I'm trying to get the equivalent of np.unique, but with an 'axis=1' option.

`a = np.array([[8, 8, 8, 5, 8],`

[8, 2, 0, 8, 8],

[4, 5, 4, 2, 4],

[4, 6, 5, 2, 6]])

I'm looking to get the value with the highest count in each row and save it to a 1D vector. Basically "which value is most seen in each row."

Correct answer: [8,8,4,6] in this example.

Right now I'm doing something like:

`y = np.zeros(len(a))`

for i in xrange(len(a)):

[u,cnt] = np.unique(a[i,:],return_counts=True)

# pick the value from 'u' that is seen the most.

y[i] = u[np.argmax(cnt)]

Which gives the desired results but is very slow in Python when looping over thousands of rows. I'm looking for a fully vectorized approach.

I found unique row elements post, but it doesn't quite do what I want (and either I'm not quite clever enough to munge it into the desired form or it's not applicable directly.)

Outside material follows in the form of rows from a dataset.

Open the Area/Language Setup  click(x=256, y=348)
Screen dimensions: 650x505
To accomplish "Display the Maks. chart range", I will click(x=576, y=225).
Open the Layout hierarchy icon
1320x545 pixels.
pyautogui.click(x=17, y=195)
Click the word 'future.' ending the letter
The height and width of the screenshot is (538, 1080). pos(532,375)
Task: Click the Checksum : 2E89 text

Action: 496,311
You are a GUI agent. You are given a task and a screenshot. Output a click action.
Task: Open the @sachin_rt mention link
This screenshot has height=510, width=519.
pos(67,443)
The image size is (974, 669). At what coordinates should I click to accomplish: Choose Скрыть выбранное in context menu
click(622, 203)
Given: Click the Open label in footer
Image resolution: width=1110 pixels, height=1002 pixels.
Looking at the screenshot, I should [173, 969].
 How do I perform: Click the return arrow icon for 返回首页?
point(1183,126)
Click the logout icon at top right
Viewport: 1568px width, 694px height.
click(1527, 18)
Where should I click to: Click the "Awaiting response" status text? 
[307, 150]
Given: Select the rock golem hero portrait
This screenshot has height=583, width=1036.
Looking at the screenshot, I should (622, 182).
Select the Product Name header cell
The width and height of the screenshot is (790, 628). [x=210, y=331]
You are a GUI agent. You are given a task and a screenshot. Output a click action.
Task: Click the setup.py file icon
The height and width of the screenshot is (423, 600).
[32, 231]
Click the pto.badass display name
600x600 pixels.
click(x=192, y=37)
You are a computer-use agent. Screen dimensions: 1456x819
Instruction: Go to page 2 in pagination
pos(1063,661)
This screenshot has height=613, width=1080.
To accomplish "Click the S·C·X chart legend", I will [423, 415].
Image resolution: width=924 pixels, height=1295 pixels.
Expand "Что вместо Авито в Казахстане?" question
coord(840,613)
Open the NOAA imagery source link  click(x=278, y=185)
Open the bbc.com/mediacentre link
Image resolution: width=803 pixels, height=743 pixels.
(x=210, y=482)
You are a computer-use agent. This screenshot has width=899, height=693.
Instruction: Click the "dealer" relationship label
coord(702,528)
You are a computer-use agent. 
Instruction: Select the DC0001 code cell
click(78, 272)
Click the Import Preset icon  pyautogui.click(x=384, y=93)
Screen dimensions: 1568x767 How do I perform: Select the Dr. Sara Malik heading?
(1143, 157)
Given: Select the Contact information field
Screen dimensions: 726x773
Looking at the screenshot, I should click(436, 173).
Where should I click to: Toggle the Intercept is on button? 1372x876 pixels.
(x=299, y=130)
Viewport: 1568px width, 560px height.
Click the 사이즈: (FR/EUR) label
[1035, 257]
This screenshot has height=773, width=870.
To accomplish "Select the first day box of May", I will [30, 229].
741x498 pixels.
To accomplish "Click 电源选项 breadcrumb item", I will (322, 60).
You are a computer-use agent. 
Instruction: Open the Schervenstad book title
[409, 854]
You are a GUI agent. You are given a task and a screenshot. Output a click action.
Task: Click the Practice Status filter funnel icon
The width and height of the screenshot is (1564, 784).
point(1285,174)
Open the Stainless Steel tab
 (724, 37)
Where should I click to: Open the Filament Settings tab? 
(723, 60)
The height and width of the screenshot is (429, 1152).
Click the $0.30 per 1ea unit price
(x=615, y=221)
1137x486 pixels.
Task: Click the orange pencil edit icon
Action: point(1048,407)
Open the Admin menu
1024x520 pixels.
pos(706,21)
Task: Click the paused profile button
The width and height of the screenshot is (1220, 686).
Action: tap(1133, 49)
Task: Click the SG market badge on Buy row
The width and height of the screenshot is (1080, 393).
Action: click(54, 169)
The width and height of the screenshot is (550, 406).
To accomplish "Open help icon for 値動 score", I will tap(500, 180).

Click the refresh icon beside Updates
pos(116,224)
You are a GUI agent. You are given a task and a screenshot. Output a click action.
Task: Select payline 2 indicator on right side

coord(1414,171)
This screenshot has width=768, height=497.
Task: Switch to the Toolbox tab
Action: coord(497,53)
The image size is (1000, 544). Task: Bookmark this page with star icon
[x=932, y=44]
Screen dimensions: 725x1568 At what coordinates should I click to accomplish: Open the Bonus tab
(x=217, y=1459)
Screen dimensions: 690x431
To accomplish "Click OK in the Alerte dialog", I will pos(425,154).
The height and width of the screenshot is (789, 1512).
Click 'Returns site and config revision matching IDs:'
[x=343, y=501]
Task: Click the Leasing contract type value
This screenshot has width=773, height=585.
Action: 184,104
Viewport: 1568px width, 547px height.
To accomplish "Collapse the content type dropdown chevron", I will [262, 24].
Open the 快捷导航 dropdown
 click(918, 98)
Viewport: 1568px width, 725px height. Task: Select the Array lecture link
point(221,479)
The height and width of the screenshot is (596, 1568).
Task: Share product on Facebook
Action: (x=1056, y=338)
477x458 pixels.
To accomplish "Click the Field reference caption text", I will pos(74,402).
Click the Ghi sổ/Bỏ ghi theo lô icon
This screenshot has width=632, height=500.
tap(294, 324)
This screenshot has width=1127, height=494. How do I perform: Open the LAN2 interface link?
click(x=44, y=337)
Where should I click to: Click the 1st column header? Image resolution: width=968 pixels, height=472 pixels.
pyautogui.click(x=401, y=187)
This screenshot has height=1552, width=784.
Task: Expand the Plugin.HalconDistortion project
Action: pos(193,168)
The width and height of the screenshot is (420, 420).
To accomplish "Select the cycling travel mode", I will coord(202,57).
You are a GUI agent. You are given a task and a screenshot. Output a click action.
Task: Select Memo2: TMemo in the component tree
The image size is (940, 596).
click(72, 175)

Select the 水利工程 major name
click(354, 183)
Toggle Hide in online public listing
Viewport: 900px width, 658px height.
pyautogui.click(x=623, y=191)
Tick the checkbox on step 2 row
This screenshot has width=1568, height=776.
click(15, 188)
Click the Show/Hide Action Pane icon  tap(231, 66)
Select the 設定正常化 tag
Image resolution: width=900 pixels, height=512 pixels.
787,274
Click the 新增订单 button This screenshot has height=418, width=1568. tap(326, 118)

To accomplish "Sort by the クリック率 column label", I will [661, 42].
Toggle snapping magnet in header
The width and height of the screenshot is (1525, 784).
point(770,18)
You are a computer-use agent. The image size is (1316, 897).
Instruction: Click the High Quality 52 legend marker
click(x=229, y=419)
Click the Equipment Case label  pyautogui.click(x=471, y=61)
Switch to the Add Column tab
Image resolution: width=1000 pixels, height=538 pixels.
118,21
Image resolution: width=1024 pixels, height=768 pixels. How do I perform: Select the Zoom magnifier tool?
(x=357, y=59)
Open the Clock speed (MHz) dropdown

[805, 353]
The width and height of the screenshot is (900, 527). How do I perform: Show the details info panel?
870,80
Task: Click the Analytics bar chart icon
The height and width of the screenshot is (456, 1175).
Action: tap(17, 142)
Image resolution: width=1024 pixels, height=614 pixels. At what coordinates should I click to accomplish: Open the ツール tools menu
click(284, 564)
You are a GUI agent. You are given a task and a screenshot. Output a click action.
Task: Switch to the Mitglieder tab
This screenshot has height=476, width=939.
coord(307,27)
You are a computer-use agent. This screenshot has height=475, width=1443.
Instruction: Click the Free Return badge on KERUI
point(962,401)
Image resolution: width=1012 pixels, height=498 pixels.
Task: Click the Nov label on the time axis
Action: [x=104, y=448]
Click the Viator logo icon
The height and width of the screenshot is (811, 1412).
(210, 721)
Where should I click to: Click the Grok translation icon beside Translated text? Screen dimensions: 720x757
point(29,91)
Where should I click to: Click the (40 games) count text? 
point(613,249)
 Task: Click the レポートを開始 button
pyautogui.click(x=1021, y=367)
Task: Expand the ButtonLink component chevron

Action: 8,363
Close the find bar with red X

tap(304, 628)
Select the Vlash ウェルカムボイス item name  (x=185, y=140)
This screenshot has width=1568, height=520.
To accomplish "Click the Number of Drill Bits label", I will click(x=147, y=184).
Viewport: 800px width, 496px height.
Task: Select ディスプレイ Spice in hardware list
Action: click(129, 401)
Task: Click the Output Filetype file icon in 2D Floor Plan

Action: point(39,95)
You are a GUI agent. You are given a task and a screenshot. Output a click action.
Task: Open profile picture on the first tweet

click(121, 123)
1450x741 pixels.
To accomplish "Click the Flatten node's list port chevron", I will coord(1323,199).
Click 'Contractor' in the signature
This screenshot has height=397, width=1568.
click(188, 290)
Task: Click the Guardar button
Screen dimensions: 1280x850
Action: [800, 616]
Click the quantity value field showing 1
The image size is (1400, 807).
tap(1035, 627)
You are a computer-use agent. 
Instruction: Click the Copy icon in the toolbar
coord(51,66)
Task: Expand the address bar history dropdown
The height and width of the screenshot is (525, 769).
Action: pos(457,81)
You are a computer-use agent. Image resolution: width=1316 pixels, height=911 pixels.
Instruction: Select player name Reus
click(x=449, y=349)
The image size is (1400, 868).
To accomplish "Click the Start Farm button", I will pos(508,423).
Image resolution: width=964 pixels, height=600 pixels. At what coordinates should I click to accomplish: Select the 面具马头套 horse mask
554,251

Thank you in advance for any help you can provide.

Answer Source

One option is to use `scipy.stats.mode`

:

```
In [36]: from scipy.stats import mode
In [37]: a
Out[37]:
array([[8, 8, 8, 5, 8],
[8, 2, 0, 8, 8],
[4, 5, 4, 2, 4],
[4, 6, 5, 2, 6]])
In [38]: vals, counts = mode(a, axis=1)
In [39]: vals
Out[39]:
array([[8],
[8],
[4],
[6]])
In [40]: counts
Out[40]:
array([[4],
[3],
[3],
[2]])
```

However, it is written in Python using numpy, and depending on the distribution of the values in the input, it might not be any faster than your solution. You can find the implementation in https://github.com/scipy/scipy/blob/master/scipy/stats/stats.py (and as I write this, it is here: https://github.com/scipy/scipy/blob/master/scipy/stats/stats.py#L372).

The essential part of the function depends only on numpy, so if it works well enough for you but you don't want the dependency on scipy, you could copy the function to your own project--just be sure to follow the terms of the BSD license that scipy uses.